In other words, can I form a basis for $\mathbb{R}^n$ by using only $n-1$, or less, vectors?
Note that, in this question, we only consider the whole vector space not creating a basis for a subspace.
Yes, that is precisely the definition of the dimension. The number of vectors you need in a basis
Definition of dimension of a vector space is number of linearly independent vectors which will span the vector space. n-1 vectors may be linearly independent but they can not span the vector space.
If the columns of the $n\times n$ identity matrix were each a linear combination of a bunch of $n-1$ vectors $c_1$, $\ldots$, $c_{n-1}$, then the determinant of the identity matrix, using the multi-linearity and skew-symmetry, would be $0$.

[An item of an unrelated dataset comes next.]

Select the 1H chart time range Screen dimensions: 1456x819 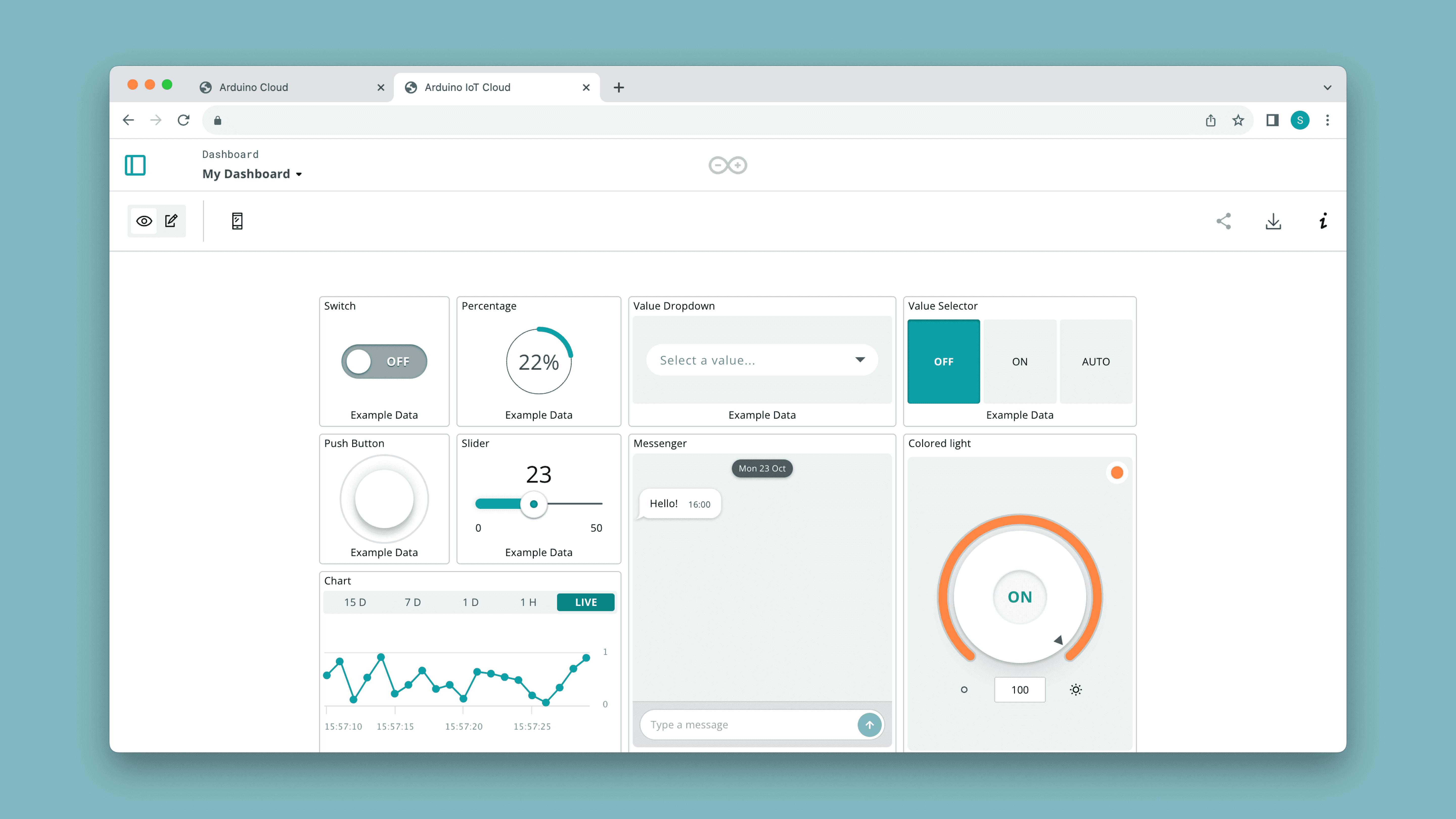(x=528, y=601)

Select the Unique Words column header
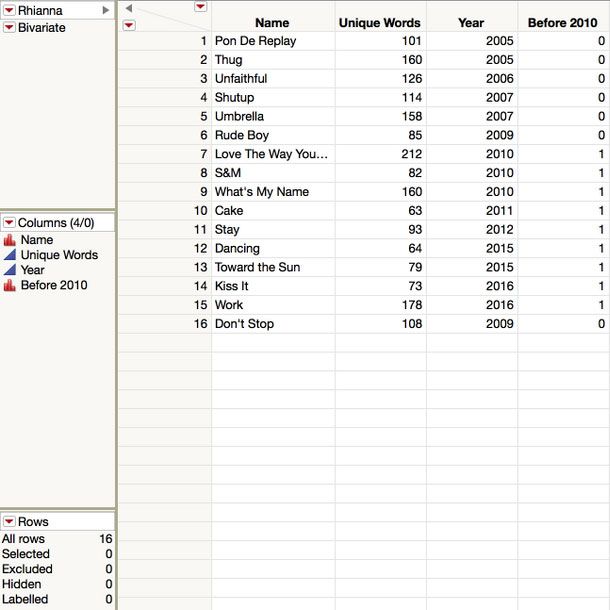380,23
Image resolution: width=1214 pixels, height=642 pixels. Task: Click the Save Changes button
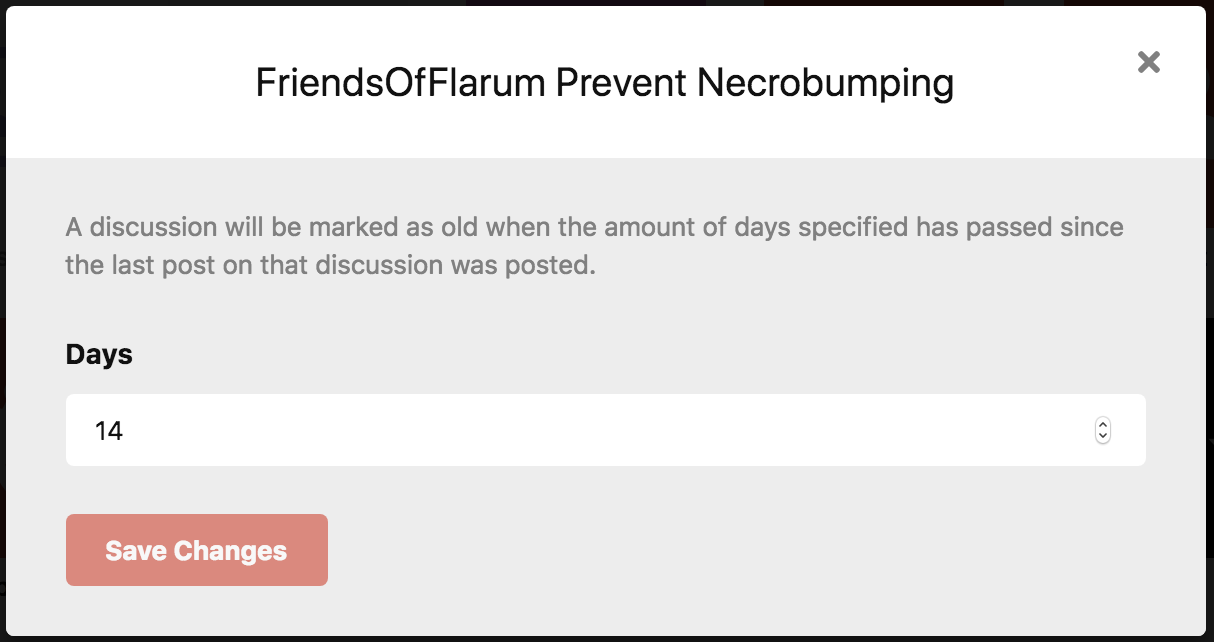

Works for any commutative ring with $1$.
There is this theorem about vector spaces which says that "If V has a basis with n elements then every set of vectors in V which has more than n elements is linearly dependent" . So Let W be a basis of V and S be a subset of it. So W and S are both Linearly Independent. We have to prove that S can never span V. Keeping the above theorem in mind , we first on the contrary , assume that S also spans V . Then , by definition of basis , S is a basis of V. So by above theorem , any Set with size greater that size of Basis Set , is Linearly dependent , which contradicts that V is Linearly Independent . Hence , Must a basis for an n-dimensional vector space have n vectors. Proved.
The definition of basis of $\Bbb R^m$ is a set of vectors that are both linearly independent and spans $\Bbb R^m$. Assume that there are n vectors. Those n vectors in $\Bbb R^m$ form a matrix $[n_1 n_2 ...... n_n]$. If those vectors are linearly independent, that means that there must be n pivots in each column(because if there is a column without a pivot, there is a free variable, which leads to linear dependence).
That shows n <= m.(if n>m, there will be columns without pivots and again linear dependence) If you are not convinced, write a $3 \times 2$ or $4 \times 2$ matrix and see if they are linearly dependent. Analyzing the second definition--those vectors span $\Bbb R^m$.
If that's the case, then the matrix will have a pivot in each row(if there is a row without a pivot, which has the form $[0,0,\cdots , 0]$, then the matrix can't span $\Bbb R^m$.) That gives us that $n \geq m$ .(again, try out some matrices that $n < $ m to see whether they span IR^m). combine those two conclusions, we have $n\leq m $ and $n \geq m$. So n must equal to m. Therefore a basis has to have the form of $n \times n$.